— Source data —
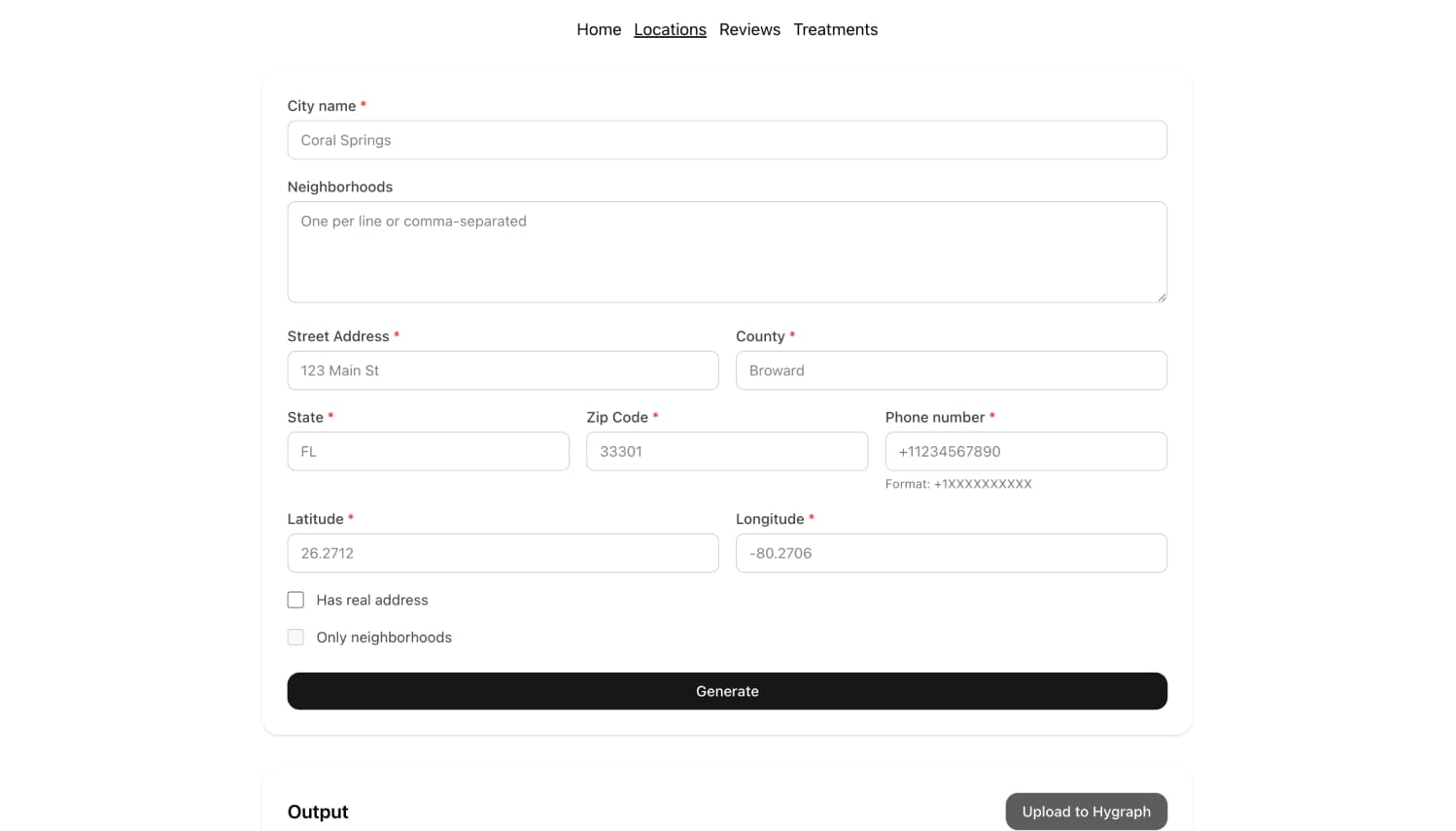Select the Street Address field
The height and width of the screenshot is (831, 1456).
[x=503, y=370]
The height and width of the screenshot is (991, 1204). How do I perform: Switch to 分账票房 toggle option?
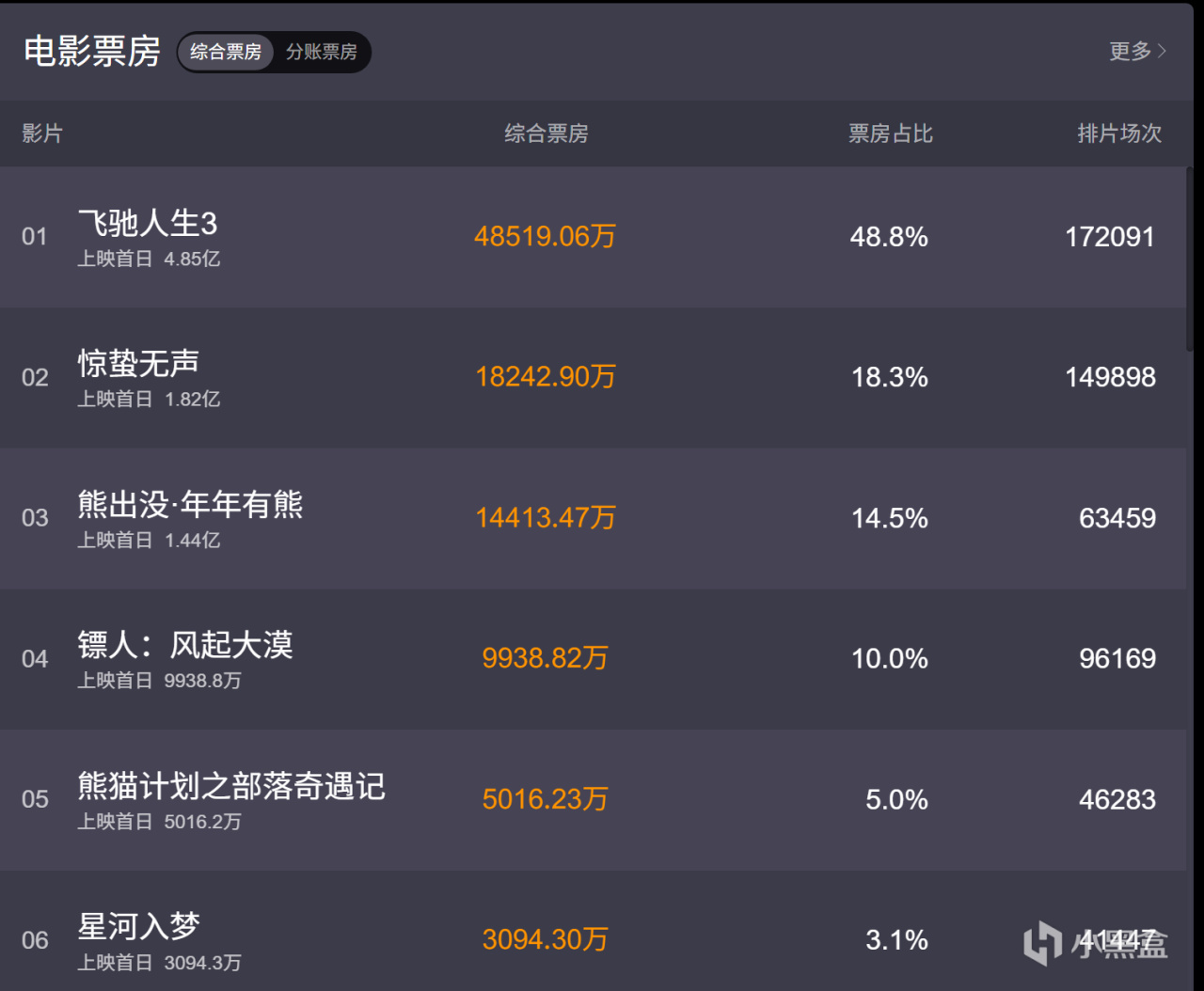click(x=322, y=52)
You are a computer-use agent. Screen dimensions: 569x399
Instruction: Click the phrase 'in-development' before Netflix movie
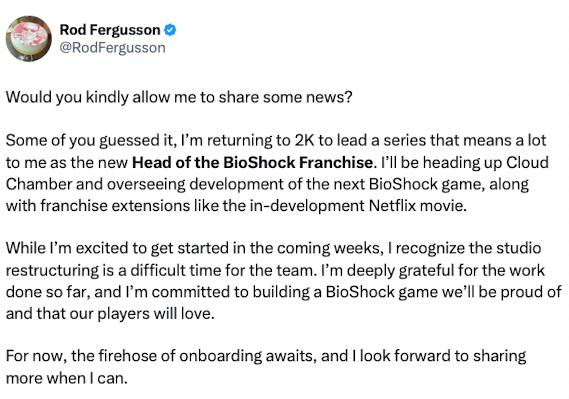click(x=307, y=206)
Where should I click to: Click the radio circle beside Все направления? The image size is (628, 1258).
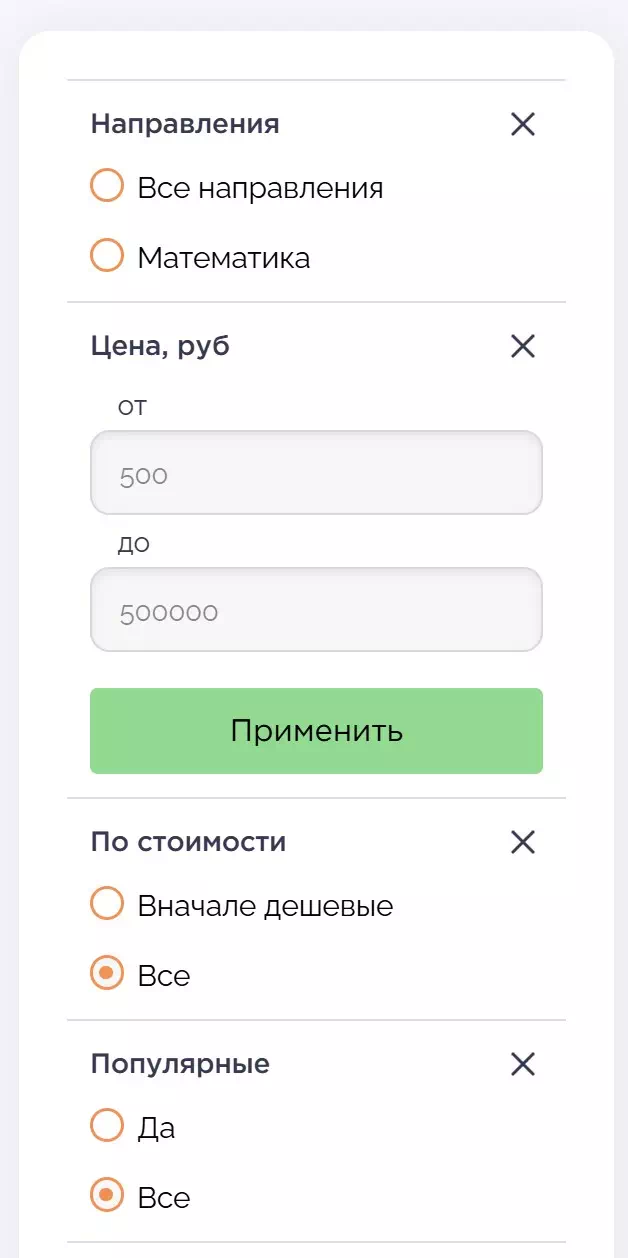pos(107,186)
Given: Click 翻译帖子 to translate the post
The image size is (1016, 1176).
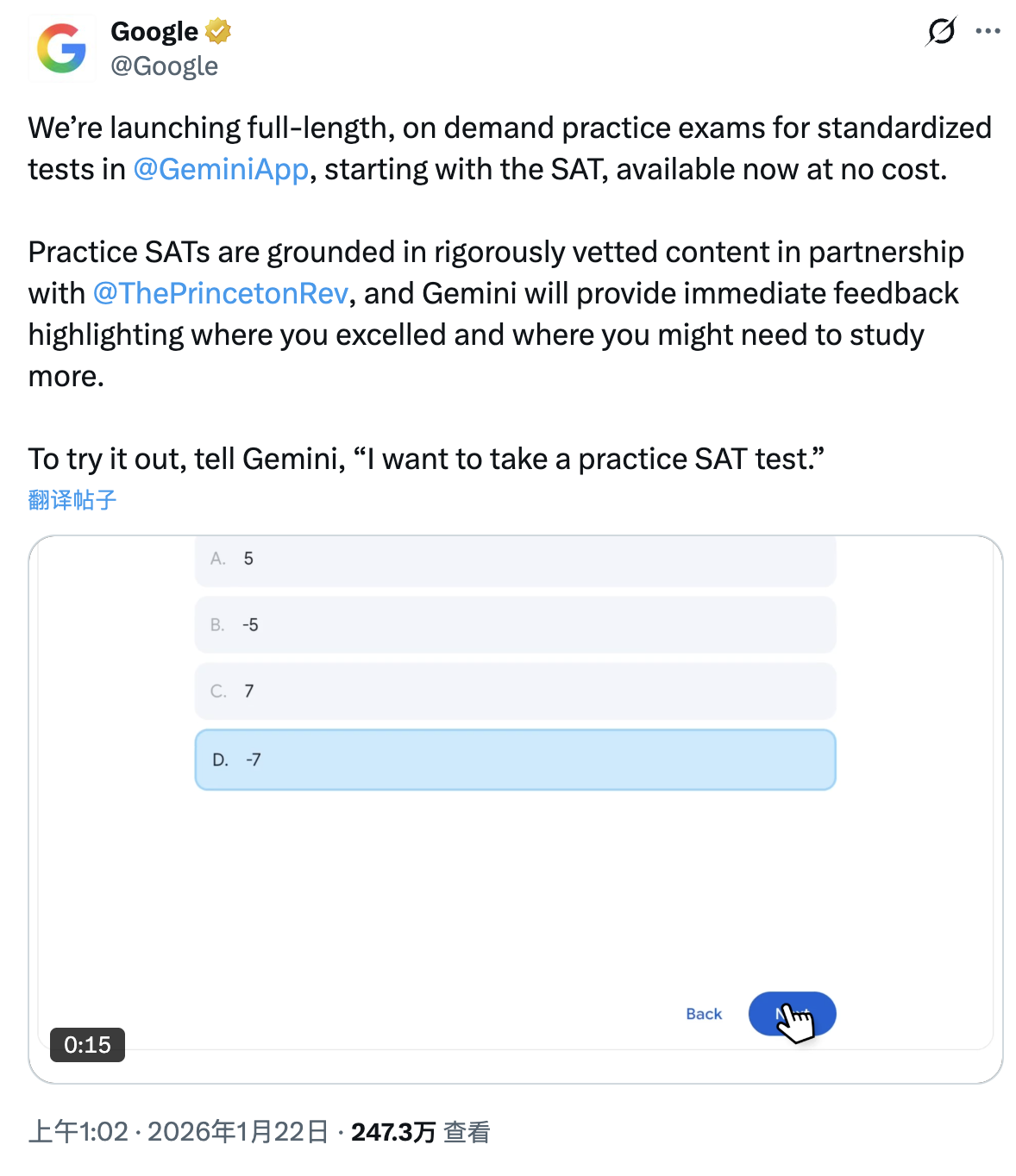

— What you should do —
In the records, from the line containing "Given: Click 翻译帖子 to translate the post" through the end, change "image size" to "screen size" and leave everything else as it is. Give back only those lines, and leave out the pictures.

— Complete output —
Given: Click 翻译帖子 to translate the post
The screen size is (1016, 1176).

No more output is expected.